You are viewing a plain text version of this content. The canonical link for it is here.
Posted to solr-user@lucene.apache.org by Gael Jourdan-Weil <ga...@kelkoogroup.com> on 2019/02/19 12:56:25 UTC

RE: Re: Delayed/waiting requests

Quick update just in case someone comes on this thread someday: we did lower the autowarm but it didn't have effect on the performance issues we are seeing.

We are still investigating...

Regards,
Gaël

________________________________
De : Gael Jourdan-Weil
Envoyé : mardi 15 janvier 2019 18:33
À : solr-user@lucene.apache.org
Objet : RE: Re: Delayed/waiting requests


@Erick:


We will try to lower the autowarm and run some tests to compare.

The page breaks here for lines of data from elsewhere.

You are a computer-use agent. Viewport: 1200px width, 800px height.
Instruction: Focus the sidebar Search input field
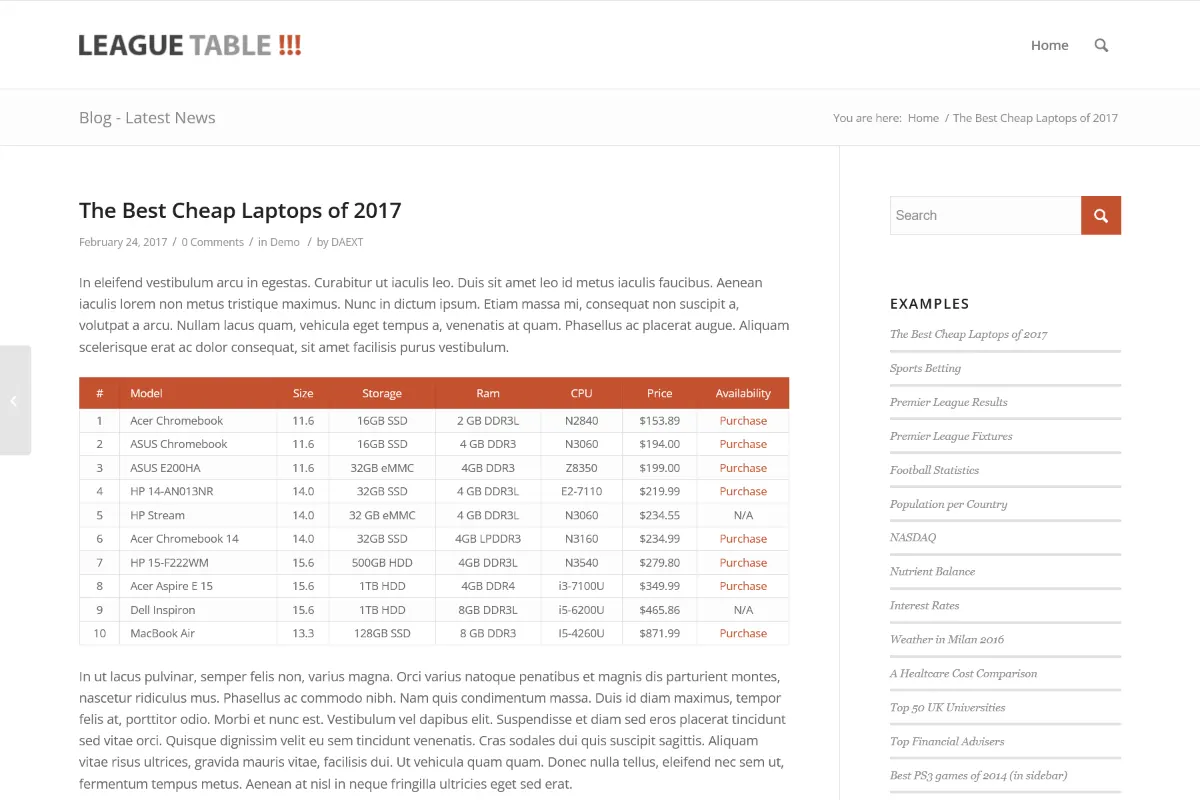[x=985, y=215]
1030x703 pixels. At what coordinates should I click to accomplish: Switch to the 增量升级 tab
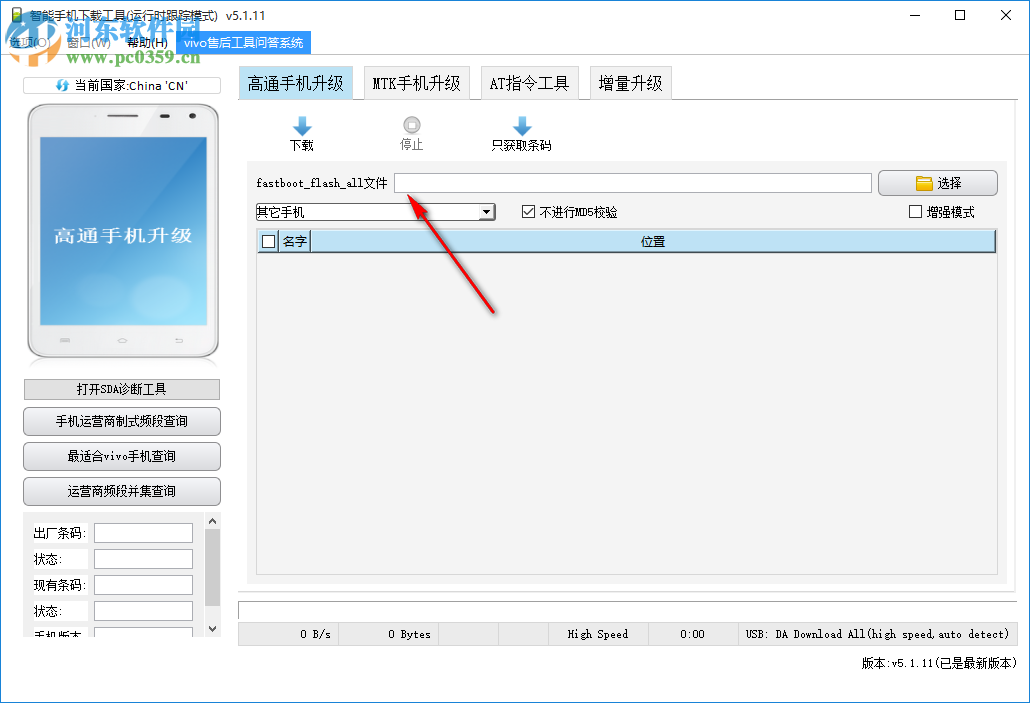coord(629,84)
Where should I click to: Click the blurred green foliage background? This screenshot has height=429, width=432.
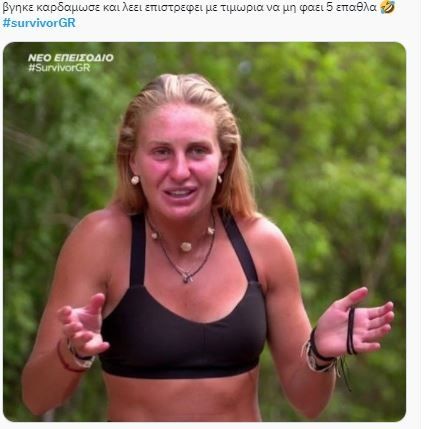(x=333, y=133)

If I get your point, having a big cache might cause more troubles than help if the cache hit ratio is not high enough because the cache is constantly evicting/inserting entries?



@Jeremy:


Index size: ~20G and ~14M documents

Server memory available: 256G from which ~30G used and ~100G system cache

Server CPU count: 32, ~10% usage

JVM memory settings: -Xms12G -Xmx12G


We have 3 servers and 3 clusters of 3 Solr instances.

That is each server hosts 1 Solr instance for each cluster.

And, indeed, each cluster only has 1 shard with replication factor 3.


Among all these Solr instances, the pauses are observed on only one single cluster but on every server at different times (sometimes on all servers at the same time but I would say it's very rare).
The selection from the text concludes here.